*** Data extracts ***
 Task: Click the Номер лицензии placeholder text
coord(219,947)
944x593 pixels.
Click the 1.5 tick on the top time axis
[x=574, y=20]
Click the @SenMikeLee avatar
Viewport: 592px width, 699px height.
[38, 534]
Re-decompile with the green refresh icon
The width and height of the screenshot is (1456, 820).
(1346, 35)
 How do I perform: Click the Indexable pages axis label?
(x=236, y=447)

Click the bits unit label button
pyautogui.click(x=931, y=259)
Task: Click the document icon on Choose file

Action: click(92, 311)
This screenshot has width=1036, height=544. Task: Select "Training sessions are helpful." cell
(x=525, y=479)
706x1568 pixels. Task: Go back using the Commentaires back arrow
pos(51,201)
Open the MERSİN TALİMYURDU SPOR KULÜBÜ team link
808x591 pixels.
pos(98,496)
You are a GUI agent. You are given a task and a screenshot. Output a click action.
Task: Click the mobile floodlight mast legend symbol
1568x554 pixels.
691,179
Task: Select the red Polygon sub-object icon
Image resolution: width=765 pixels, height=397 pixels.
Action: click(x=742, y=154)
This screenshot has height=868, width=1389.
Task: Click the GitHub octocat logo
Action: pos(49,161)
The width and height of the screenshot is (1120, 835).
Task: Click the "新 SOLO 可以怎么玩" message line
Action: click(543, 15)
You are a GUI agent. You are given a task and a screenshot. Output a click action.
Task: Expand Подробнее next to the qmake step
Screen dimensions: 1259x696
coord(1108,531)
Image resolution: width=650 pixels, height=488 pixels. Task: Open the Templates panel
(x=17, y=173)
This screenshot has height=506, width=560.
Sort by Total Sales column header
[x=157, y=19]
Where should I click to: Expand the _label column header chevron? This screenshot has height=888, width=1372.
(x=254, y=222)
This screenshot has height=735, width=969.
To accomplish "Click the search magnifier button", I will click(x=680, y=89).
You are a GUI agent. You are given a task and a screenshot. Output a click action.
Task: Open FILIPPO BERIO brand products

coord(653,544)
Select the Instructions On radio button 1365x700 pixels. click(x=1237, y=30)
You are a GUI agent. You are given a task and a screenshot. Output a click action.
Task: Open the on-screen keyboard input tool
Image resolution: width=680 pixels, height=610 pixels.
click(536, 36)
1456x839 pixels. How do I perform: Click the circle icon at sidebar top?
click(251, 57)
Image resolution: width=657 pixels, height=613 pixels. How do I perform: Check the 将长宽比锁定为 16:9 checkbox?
*** End of Data extracts ***
Give back the full listing exactly as it stands above.

**Completed exercise**
 Task: Click the Номер лицензии placeholder text
coord(219,947)
944x593 pixels.
Click the 1.5 tick on the top time axis
[x=574, y=20]
Click the @SenMikeLee avatar
Viewport: 592px width, 699px height.
[38, 534]
Re-decompile with the green refresh icon
The width and height of the screenshot is (1456, 820).
(1346, 35)
 How do I perform: Click the Indexable pages axis label?
(x=236, y=447)

Click the bits unit label button
pyautogui.click(x=931, y=259)
Task: Click the document icon on Choose file

Action: click(92, 311)
This screenshot has width=1036, height=544. Task: Select "Training sessions are helpful." cell
(x=525, y=479)
706x1568 pixels. Task: Go back using the Commentaires back arrow
pos(51,201)
Open the MERSİN TALİMYURDU SPOR KULÜBÜ team link
808x591 pixels.
pos(98,496)
You are a GUI agent. You are given a task and a screenshot. Output a click action.
Task: Click the mobile floodlight mast legend symbol
1568x554 pixels.
691,179
Task: Select the red Polygon sub-object icon
Image resolution: width=765 pixels, height=397 pixels.
Action: click(x=742, y=154)
This screenshot has height=868, width=1389.
Task: Click the GitHub octocat logo
Action: pos(49,161)
The width and height of the screenshot is (1120, 835).
Task: Click the "新 SOLO 可以怎么玩" message line
Action: click(543, 15)
You are a GUI agent. You are given a task and a screenshot. Output a click action.
Task: Expand Подробнее next to the qmake step
Screen dimensions: 1259x696
coord(1108,531)
Image resolution: width=650 pixels, height=488 pixels. Task: Open the Templates panel
(x=17, y=173)
This screenshot has height=506, width=560.
Sort by Total Sales column header
[x=157, y=19]
Where should I click to: Expand the _label column header chevron? This screenshot has height=888, width=1372.
(x=254, y=222)
This screenshot has height=735, width=969.
To accomplish "Click the search magnifier button", I will click(x=680, y=89).
You are a GUI agent. You are given a task and a screenshot. Output a click action.
Task: Open FILIPPO BERIO brand products

coord(653,544)
Select the Instructions On radio button 1365x700 pixels. click(x=1237, y=30)
You are a GUI agent. You are given a task and a screenshot. Output a click action.
Task: Open the on-screen keyboard input tool
Image resolution: width=680 pixels, height=610 pixels.
click(536, 36)
1456x839 pixels. How do I perform: Click the circle icon at sidebar top?
click(251, 57)
Image resolution: width=657 pixels, height=613 pixels. How do I perform: Check the 将长宽比锁定为 16:9 checkbox?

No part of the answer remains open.